Le pietre ai quattro lati vennero incise con figure a forma di testa d'ascia o di altre armi, e l'elemento noto come “Altar Stone”, la Pietra dell'Altare, venne eretto al centro del cerchio.

Folklore
Stonehenge, nel corso dei secoli, ha influenzato enormemente le leggende e il folklore locale. La maggior parte dei racconti cercano di spiegare l'origine del sito, attribuendo la sua costruzione a Giganti, Dei o maghi. Era probabilmente più semplice per il popolo, accettare spiegazioni come queste, piuttosto che rendersi conto dei livelli elevati di tecnica e logistica raggiunti da antiche e misteriose popolazioni.
Durante il Medioevo, Goffredo di Monmouth, i cui coloriti scritti hanno avuto grande influenza sulla mitologia Britannica, scrisse che le pietre vennero originariamente portate dall'Africa in Irlanda da una razza di Giganti. Successivamente attraversarono il mare grazie alla magia di Merlino, che le posizionò nella foggia attuale all'inizio del Medioevo dietro richiesta di Ambrosius Aurelianus, Re dei Britanni in quel tempo, come monumento in ricordo del tradimento di Hengist, un leader Sassone colpevole dell'assassinio del principe Vortigern.

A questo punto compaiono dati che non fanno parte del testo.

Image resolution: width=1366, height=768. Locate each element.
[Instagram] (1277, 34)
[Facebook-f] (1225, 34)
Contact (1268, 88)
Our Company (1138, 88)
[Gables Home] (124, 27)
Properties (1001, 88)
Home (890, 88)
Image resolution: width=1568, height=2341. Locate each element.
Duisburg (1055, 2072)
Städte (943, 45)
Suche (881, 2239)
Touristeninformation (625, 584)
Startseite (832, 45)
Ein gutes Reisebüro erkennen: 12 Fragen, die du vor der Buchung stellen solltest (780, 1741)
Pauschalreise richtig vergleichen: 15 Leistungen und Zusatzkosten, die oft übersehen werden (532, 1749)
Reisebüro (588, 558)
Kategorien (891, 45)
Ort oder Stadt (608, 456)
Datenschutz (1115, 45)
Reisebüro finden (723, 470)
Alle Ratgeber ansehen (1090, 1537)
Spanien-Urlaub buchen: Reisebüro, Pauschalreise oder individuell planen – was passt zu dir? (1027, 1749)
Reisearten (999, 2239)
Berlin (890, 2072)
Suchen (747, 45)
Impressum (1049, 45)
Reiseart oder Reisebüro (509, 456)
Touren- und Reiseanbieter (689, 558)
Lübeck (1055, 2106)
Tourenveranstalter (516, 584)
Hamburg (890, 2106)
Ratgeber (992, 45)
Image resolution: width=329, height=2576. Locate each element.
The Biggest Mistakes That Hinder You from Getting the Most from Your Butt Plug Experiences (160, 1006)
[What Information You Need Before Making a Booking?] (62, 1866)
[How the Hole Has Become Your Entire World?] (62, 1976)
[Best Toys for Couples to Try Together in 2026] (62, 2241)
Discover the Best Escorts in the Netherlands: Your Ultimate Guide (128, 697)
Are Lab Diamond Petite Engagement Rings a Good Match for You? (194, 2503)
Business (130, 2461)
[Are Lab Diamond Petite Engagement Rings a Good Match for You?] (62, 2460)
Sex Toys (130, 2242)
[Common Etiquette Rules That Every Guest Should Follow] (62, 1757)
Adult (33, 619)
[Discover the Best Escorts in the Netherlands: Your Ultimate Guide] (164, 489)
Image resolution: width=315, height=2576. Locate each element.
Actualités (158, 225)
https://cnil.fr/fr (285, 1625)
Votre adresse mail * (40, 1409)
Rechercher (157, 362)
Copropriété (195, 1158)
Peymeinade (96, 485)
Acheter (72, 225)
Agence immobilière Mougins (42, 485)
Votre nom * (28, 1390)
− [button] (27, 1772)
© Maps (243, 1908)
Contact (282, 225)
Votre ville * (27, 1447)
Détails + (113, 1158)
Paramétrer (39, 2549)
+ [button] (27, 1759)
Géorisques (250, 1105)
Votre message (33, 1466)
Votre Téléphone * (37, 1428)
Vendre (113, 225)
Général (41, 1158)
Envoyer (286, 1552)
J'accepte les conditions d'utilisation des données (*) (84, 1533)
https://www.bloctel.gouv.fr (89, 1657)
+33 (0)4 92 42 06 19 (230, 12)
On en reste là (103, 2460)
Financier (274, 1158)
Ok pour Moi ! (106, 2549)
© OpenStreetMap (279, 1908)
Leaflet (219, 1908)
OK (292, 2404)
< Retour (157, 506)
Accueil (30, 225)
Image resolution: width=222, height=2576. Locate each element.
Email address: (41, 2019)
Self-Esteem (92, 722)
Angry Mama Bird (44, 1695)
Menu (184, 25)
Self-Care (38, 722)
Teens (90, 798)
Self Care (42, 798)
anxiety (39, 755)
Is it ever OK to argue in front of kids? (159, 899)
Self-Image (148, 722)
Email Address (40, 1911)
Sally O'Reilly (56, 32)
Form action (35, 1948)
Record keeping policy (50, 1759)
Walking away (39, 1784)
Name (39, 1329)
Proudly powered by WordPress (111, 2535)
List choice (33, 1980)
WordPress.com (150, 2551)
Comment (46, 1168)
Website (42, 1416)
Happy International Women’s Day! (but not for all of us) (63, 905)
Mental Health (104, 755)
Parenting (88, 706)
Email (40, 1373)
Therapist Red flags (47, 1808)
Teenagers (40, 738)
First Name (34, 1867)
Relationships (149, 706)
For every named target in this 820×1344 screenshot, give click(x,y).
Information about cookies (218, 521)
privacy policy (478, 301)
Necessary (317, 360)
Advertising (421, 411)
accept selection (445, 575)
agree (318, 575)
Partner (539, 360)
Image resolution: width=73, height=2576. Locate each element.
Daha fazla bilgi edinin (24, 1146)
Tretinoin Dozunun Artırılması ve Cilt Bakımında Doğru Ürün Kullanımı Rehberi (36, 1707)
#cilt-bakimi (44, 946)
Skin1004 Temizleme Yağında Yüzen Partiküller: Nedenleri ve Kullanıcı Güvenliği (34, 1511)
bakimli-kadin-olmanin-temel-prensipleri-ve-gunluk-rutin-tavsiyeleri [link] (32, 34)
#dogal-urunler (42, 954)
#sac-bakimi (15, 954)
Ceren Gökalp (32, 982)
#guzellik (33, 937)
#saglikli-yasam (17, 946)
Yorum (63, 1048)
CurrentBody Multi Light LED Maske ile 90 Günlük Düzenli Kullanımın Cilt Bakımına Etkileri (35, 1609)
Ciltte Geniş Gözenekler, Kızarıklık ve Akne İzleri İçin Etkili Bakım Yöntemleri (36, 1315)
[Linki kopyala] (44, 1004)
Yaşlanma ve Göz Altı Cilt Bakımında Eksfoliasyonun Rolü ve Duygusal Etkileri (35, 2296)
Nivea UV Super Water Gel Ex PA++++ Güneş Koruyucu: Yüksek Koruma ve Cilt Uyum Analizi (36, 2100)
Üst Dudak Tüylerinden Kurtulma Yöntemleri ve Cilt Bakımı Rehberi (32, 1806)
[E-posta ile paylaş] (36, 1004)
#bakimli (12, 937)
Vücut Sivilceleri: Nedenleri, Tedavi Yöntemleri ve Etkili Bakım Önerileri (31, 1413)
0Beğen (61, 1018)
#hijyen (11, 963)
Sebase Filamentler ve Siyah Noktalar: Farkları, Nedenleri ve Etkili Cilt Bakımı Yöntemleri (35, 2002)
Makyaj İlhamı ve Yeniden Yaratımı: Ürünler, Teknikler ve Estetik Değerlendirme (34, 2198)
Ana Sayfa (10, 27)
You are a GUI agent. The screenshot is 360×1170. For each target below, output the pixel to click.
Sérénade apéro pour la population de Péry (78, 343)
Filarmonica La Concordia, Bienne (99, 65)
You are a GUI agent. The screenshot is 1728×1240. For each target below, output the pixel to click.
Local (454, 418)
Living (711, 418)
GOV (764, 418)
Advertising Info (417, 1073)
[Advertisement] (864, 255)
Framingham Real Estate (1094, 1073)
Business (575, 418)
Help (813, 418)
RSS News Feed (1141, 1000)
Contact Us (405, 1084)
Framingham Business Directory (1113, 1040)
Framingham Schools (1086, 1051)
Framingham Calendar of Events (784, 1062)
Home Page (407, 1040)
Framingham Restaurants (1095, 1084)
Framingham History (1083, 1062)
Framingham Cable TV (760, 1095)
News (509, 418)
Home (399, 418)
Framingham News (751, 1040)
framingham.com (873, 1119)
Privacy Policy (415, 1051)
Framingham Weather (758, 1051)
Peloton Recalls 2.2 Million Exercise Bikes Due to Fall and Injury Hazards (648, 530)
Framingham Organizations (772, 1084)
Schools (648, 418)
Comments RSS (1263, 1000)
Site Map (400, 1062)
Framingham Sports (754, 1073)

La Heel Stone si dice sia stata lanciata dal Diavolo in persona ad un monaco curioso, che lo spiava nascosto tra le pietre. La pietra colpì lo sfortunato chierico, inchiodandolo al terreno proprio per il tallone (heel in inglese)

Antica Astronomia
Stonehenge ha stimolato un grande dibattito a riguardo della sua presunta funzione astronomica nel corso degli anni. Il primo a sostenere che le pietre possano essere allineate con le ricorrenze del calendario solare, è stato William Stukeley nei primi decenni del 18° Secolo. Egli notò che l'asse del viale in terra si allinea con il punto dove sorge il sole al Solstizio d' Estate. Nel 1960 un astrofisico chiamato Gerald Hawkins, studiò gli allineamenti di Stonehenge con l'ausilio di un computer, concludendo che i triliti si allineavano con il sorger e il calare del Sole e della Luna nelle date chiave del calendario. Anche se gli allineamenti potevano non essere perfetti, erano sicuramente utilizzabili dagli antichi costruttori per scopi cerimoniali legati a osservazioni astronomiche.